Rob Delaney Promises 'Catastrophe' Will Never Air Fart-Free Sex
'Catastrophe' Season 3 hits Amazon this week, thrusting Rob and Sharon into a new level of panic.
Rob Delaney, star and co-creator of the Amazon sitcom Catastrophe, often finds comedy in explaining the idiosyncrasies of adult life to a slightly younger audience. In his most recent stand-up special, Live at the Bowery Ballroom, he explains that marriage is only a worthwhile experience for men who are excited to cry over how small their wives’ socks are shortly before becoming so angry with their wives that they Google ways to get away with murder. Catastrophe, which Delaney co-writes with Sharon Hogan, feels like an extension of Delaney’s take on marriage, all chaotic emotions ranging from devotion to rage.

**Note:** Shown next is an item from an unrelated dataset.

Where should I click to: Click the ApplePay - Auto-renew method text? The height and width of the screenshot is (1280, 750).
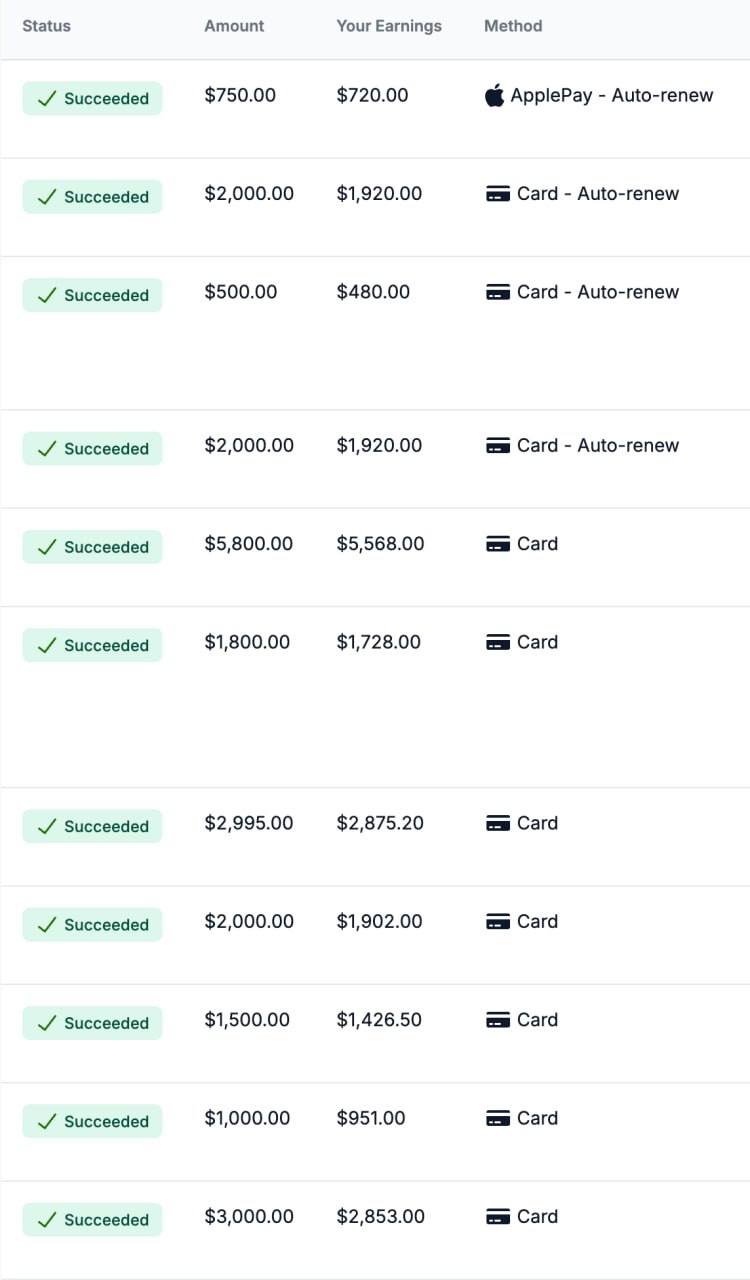coord(612,96)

“I don’t personally care if anyone gets married, but I guess if you watch Catastrophe, and you feel like the version of a real marriage that Sharon and I write sounds fun, then you’re probably right,” he told Inverse in a recent phone conversation.
The fictional Rob and Sharon on the show come together after a week-long sex bender, in which Rob — then just in the UK on business — accidentally impregnates Sharon, whom he met at a bar. Because they’re in their 40s and seem to get along, rather than call it a day and have an abortion, the couple decides to commit fully to their new life together. Two seasons later, Rob and Sharon have two children, and they haven’t gotten any better at acting like a typical sitcom couple. But that’s what make Catastrophe compulsively watchable — Rob and Sharon feel like a couple you know. Inverse spoke with Delaney about the new season, marriage, and flatulence.

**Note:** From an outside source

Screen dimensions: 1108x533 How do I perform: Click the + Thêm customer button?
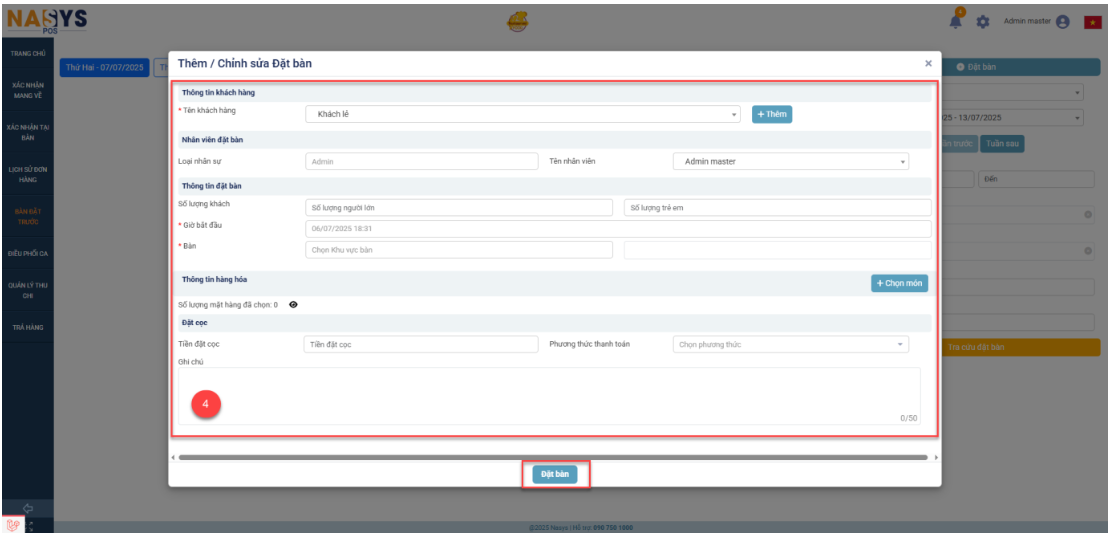(x=771, y=115)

I feel like this is the first sitcom about a married couple I’ve ever watched that makes me feel like it’s a thing I could do. Is that strange?
I love that! I love it. I happen to like being married a lot, and I try to convey that in the stuff that I do. My thesis is, well, it’s interesting. It’s not always fun. But too much art makes marriage sound only miserable — which it is — but it’s also fun and funny and intriguing and challenging. I try to show people the rainbow of what marriage can be.
Rob and Sharon talk a lot about sex, but we don’t see them having sex often. When they do, it’s never sexy. Do you guys have rules about sex scenes when writing?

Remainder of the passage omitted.